─── DATA IN THIS EXERCISE ───

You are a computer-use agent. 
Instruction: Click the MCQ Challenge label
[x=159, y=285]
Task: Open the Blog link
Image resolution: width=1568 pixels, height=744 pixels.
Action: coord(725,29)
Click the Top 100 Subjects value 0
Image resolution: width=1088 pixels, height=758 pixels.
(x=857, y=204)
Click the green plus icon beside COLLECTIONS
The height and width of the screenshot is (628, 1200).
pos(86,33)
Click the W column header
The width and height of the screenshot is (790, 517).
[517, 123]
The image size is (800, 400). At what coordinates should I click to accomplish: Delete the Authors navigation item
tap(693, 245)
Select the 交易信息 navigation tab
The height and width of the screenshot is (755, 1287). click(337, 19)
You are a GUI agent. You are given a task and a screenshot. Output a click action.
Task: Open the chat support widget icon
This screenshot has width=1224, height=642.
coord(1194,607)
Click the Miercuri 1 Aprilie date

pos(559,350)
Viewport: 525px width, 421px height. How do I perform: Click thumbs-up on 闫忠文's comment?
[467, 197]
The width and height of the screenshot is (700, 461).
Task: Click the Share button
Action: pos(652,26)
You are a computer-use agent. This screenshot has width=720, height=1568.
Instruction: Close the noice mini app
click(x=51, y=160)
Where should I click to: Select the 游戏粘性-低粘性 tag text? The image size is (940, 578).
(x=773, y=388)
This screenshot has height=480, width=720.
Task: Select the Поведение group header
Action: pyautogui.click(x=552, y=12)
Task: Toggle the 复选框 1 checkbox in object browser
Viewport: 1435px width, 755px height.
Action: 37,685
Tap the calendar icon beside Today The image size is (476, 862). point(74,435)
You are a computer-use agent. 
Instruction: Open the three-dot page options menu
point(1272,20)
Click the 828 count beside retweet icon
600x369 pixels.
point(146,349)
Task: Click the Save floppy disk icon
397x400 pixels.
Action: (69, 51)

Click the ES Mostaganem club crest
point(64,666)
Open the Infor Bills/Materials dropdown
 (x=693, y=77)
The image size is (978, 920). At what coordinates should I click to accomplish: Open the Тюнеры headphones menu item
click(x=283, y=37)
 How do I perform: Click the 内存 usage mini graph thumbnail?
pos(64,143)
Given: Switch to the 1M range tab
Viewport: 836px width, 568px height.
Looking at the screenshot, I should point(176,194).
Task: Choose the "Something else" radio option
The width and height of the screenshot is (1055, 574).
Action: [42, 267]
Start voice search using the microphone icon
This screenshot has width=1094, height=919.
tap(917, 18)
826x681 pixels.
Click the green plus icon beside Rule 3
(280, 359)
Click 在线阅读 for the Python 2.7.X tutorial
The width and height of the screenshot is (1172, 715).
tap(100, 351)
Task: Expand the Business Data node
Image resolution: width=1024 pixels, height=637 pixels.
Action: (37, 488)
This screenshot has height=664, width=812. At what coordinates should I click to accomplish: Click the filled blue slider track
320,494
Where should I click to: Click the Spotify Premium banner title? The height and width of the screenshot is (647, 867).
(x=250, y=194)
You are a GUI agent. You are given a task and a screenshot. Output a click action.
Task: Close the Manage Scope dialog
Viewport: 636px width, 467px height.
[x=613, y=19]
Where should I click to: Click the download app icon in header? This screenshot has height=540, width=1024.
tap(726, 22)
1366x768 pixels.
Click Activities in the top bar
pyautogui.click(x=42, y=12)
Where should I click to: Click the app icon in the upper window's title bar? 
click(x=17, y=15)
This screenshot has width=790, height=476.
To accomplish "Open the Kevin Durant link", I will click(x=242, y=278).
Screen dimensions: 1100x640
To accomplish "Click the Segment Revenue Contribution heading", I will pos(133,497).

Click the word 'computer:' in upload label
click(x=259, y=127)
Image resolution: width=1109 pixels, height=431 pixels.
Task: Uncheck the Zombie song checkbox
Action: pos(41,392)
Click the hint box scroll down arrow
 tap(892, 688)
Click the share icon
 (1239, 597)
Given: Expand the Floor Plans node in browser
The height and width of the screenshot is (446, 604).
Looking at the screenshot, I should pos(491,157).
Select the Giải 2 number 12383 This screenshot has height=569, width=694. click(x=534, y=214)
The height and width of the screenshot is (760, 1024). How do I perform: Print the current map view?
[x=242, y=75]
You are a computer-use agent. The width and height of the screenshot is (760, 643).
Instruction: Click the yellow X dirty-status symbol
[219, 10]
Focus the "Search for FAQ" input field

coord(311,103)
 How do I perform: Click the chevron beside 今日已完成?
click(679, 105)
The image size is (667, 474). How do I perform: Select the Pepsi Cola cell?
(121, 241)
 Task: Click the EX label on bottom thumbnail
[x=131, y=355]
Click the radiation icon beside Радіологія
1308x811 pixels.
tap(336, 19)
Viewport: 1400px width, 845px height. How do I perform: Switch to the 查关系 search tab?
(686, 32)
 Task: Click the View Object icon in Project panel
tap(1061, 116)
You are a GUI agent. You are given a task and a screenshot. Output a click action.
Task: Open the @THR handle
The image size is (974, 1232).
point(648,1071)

───

Your answer should consist of the lines above that hold the word "link", copied exactly.

- **ANSWER TO THIS PROBLEM**:
Task: Open the Blog link
To accomplish "Open the Kevin Durant link", I will click(x=242, y=278).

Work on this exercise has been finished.